──────── Entries supplied ────────
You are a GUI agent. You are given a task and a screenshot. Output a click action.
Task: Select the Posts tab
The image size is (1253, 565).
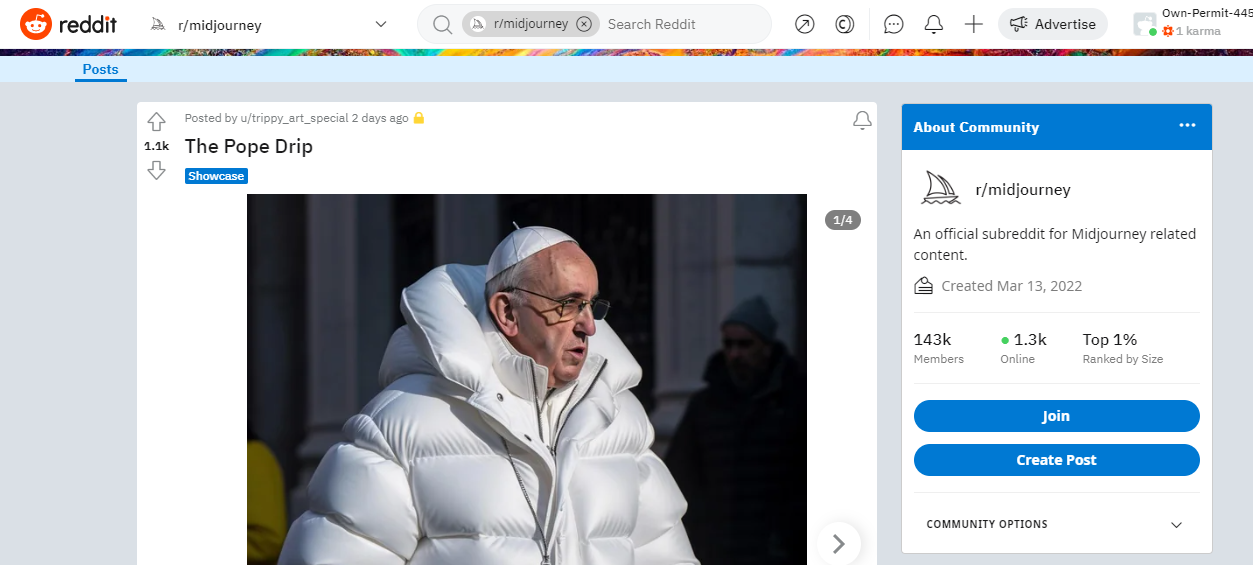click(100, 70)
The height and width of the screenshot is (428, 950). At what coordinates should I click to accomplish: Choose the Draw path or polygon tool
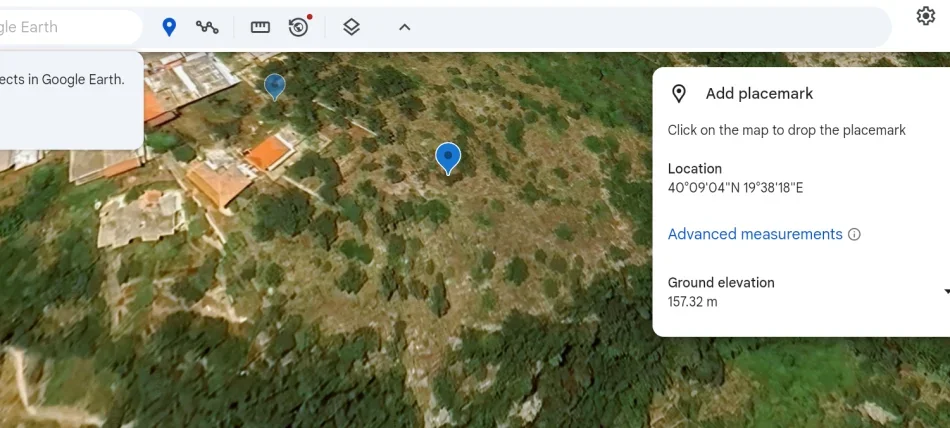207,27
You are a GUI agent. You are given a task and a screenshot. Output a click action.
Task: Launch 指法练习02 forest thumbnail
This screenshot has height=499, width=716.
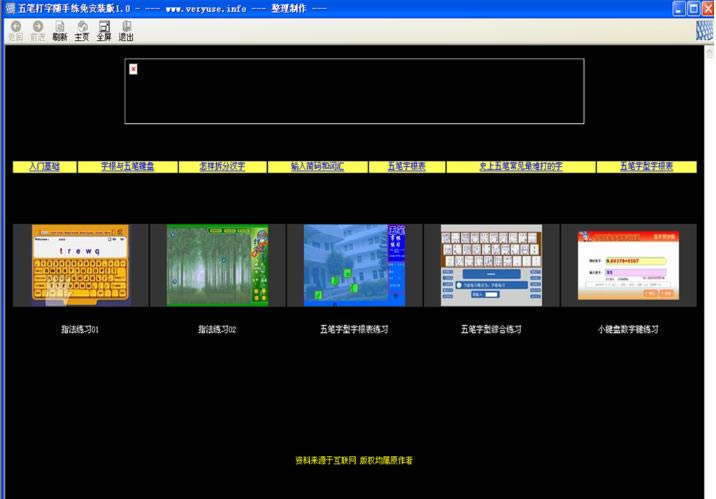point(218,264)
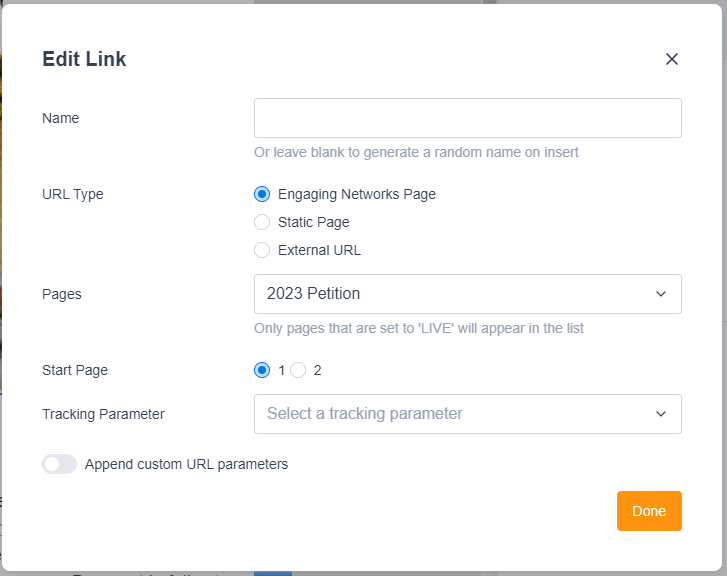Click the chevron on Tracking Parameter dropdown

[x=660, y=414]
────────
◆ Description of the task: Return the lines of the data above in full and exactly, with no pictures.

◆ Solved problem:
You are a GUI agent. You are given a task and a screenshot. Output a click action.
Task: Select the Posts tab
The image size is (1253, 565).
click(100, 70)
The height and width of the screenshot is (428, 950). At what coordinates should I click to accomplish: Choose the Draw path or polygon tool
207,27
You are a GUI agent. You are given a task and a screenshot. Output a click action.
Task: Launch 指法练习02 forest thumbnail
This screenshot has height=499, width=716.
point(218,264)
Click the chevron on Tracking Parameter dropdown

[x=660, y=414]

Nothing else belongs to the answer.